Issu d’une famille sans éclat, rien ne le prédisposait à son destin. Dénués d’art, ses parents ne pouvaient espérer quitter la citadelle, aussi ils furent effrayés lorsque leur jeune poupon se retrouva emporté hors des murs. Peu furent volontaires pour chasser les bandits, tant l’extérieur était effrayant et dangereux. Seuls les exilés et les brigands osaient y vivre, souvent pour leur malheur.

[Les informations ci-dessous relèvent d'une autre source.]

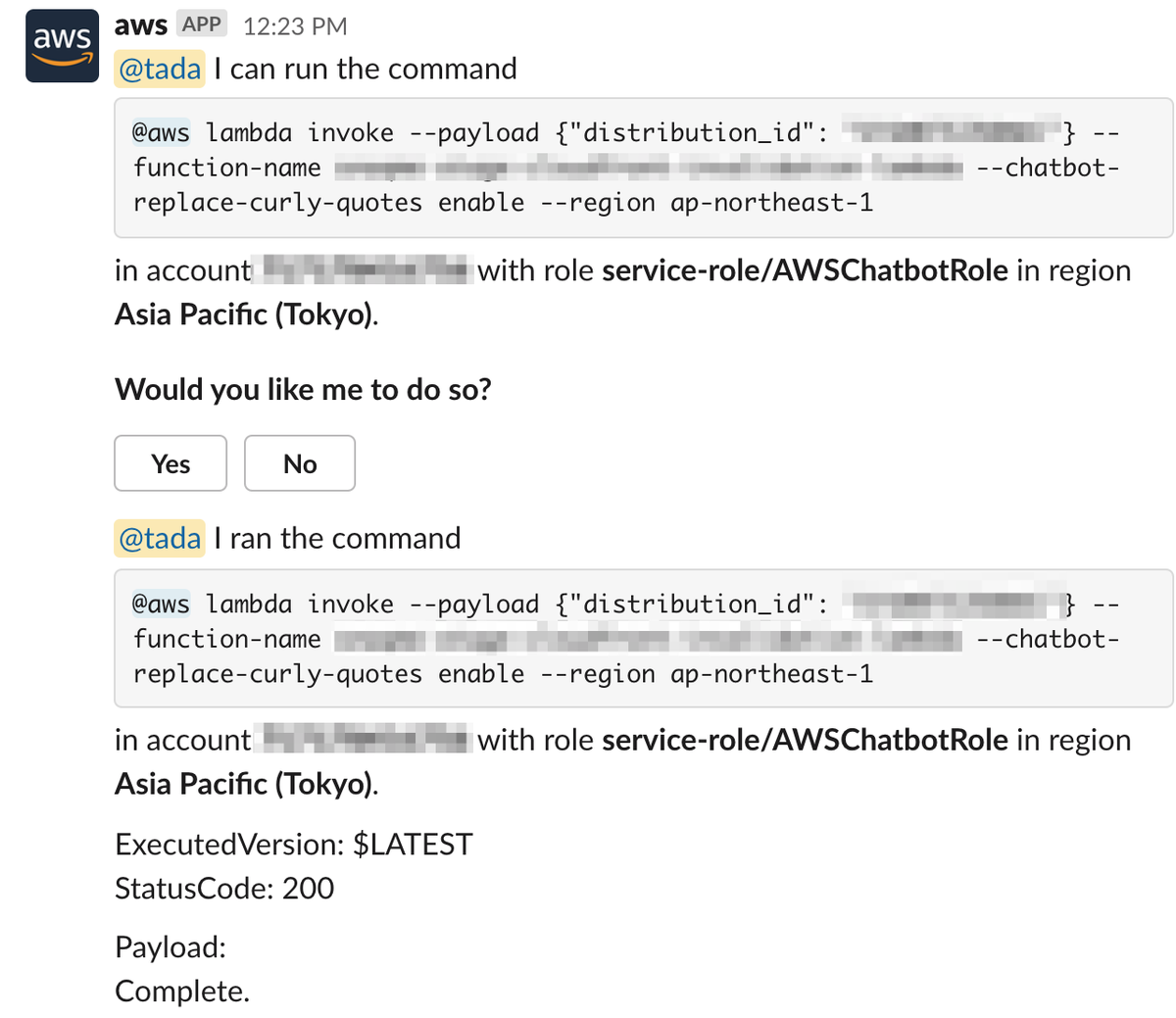The height and width of the screenshot is (1018, 1176).
Task: Click the aws app avatar icon
Action: [62, 46]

Aussi, lorsque l’équipée vengeresse retrouva le groupe de kidnappeurs éparpillé par une tempête, ils ne s’attendaient pas à ce que la victime ait survécu. Même le plus résistant des gaillards peinait à avancer face aux turbulences.

Dans la tourmente des éléments il en était le chaos pur, se mêlant souvent aux vents qui battaient la plaine sans relâche. Ses gestes bruts, sans élégance, pliait les courants comme d’autres le papier. Les lames qui avaient découpé les cruels hommes caressaient l’enfant comme une brise de printemps. De retour à Ahn-Terhêt, il fut porté en un triomphe à la hauteur de son génie. Un tisseur de vent, de ceux qu’on ne voyait plus depuis les fondateurs de la citadelle.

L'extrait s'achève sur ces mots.